Script to pull pub date and author(s) from URL in front window of Safari?

An advantage of querySelectorAll is that it returns a nodeList of matches - where there are no matches the list is simply empty – and mapping a function over an empty array just returns another empty array – error handling doesn't need to arise.

I suppose it is a matter of preference. I prefer a positive indicator that the data was NOT found, vs an empty result which may make the user wonder if anything happened.
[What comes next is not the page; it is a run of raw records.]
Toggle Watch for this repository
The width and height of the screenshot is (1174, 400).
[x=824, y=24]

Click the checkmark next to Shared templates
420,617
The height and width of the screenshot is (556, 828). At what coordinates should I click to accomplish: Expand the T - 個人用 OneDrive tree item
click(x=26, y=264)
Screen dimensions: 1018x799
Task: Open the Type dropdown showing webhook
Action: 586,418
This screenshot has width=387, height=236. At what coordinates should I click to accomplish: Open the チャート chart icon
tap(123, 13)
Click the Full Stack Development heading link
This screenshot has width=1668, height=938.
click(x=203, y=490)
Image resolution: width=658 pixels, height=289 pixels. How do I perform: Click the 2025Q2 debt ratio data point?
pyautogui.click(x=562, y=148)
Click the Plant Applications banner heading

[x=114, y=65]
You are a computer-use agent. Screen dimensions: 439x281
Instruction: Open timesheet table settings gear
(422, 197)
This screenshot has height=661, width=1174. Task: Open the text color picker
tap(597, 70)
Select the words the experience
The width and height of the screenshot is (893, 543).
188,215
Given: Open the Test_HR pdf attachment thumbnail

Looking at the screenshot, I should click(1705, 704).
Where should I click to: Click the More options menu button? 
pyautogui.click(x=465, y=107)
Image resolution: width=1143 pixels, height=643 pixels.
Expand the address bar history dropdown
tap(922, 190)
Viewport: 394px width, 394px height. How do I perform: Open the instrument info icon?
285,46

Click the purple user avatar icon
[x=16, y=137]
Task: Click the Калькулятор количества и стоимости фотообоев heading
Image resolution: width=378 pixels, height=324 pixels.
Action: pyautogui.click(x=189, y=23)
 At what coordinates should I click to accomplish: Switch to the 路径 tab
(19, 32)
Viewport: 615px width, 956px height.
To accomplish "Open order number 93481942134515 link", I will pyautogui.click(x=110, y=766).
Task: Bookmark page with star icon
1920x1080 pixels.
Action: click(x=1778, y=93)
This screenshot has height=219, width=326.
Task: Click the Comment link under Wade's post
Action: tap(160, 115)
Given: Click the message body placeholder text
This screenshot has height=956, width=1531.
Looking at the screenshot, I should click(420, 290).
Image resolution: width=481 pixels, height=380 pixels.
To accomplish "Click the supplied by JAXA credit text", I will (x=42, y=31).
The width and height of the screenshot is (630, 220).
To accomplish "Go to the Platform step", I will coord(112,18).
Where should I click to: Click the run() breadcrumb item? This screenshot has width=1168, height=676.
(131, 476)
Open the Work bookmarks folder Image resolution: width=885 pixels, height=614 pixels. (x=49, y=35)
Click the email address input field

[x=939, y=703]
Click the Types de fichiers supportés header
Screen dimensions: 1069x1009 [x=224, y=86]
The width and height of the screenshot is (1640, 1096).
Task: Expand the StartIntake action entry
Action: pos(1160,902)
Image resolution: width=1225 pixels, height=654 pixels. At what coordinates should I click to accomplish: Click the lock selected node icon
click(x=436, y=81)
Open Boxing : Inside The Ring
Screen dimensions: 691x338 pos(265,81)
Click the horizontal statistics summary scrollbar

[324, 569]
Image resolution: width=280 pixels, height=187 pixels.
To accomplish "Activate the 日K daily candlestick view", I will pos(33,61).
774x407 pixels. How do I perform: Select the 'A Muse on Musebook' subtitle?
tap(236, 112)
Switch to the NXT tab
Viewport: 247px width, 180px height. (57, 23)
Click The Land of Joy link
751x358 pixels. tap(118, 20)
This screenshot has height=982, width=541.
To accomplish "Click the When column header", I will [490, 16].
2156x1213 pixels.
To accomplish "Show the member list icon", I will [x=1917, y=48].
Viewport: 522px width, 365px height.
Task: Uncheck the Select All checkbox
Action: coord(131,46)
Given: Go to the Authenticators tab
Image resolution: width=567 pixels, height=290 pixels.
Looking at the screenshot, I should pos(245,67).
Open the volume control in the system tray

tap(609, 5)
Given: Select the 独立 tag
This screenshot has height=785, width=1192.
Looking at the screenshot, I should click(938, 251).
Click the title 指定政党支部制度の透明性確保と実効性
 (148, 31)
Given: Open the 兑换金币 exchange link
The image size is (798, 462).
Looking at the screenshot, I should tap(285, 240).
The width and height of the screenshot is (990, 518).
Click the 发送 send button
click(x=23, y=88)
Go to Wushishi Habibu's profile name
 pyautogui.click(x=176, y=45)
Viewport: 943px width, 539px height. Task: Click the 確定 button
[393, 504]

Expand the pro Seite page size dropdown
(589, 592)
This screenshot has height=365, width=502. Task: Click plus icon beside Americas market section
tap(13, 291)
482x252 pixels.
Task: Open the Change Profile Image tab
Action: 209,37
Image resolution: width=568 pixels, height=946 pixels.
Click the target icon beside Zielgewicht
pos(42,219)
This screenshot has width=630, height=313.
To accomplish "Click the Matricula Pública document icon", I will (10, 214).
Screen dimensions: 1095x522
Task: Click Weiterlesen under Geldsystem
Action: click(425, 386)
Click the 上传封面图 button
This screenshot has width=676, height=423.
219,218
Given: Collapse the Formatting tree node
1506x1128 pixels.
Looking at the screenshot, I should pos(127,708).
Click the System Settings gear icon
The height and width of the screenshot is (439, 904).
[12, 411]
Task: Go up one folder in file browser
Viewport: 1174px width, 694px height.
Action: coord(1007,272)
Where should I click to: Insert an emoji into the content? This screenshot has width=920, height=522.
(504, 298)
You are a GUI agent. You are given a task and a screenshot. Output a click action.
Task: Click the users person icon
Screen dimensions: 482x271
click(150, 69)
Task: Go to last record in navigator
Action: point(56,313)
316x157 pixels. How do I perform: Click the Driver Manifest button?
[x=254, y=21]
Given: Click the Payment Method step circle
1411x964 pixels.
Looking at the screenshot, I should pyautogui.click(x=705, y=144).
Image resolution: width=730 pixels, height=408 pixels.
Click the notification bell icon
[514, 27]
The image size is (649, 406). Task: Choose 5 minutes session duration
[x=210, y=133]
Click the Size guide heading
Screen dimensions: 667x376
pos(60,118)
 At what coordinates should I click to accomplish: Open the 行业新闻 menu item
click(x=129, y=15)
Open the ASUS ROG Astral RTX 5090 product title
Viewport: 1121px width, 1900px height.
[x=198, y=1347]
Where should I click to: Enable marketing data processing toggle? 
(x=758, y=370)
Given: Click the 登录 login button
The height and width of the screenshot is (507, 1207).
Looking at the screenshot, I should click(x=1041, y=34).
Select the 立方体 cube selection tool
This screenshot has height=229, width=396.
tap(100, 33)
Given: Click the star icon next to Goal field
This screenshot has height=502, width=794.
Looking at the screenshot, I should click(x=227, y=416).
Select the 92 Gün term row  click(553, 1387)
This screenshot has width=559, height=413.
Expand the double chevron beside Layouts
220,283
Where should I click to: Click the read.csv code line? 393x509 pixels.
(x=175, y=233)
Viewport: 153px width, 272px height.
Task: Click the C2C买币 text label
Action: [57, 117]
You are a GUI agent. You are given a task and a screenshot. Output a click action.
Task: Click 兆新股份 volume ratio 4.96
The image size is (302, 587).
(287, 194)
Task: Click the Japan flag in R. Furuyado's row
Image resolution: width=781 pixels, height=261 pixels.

Another variant (probably more useful if you want to do some JS post-processing) might be sth like:

from:

(() => {
    'use strict';

    // show :: a -> String
    const show = x => JSON.stringify(x, null, 2);

    return show(
        Array.from(document.querySelectorAll(
            'meta[name*="author"], meta[name*="published"]'
        ))
        .map(x => ({
            key: x.name,
            value: x.content
        }))
    );
})();

Hey Chuck,

Just to add some more mud to the mix I thought I’d take the opportunity to fool with the JSON in the given WSJ page.

Parsed the JSON string out with JavaScript.

Parsed the JSON itself with AppleScriptObjC.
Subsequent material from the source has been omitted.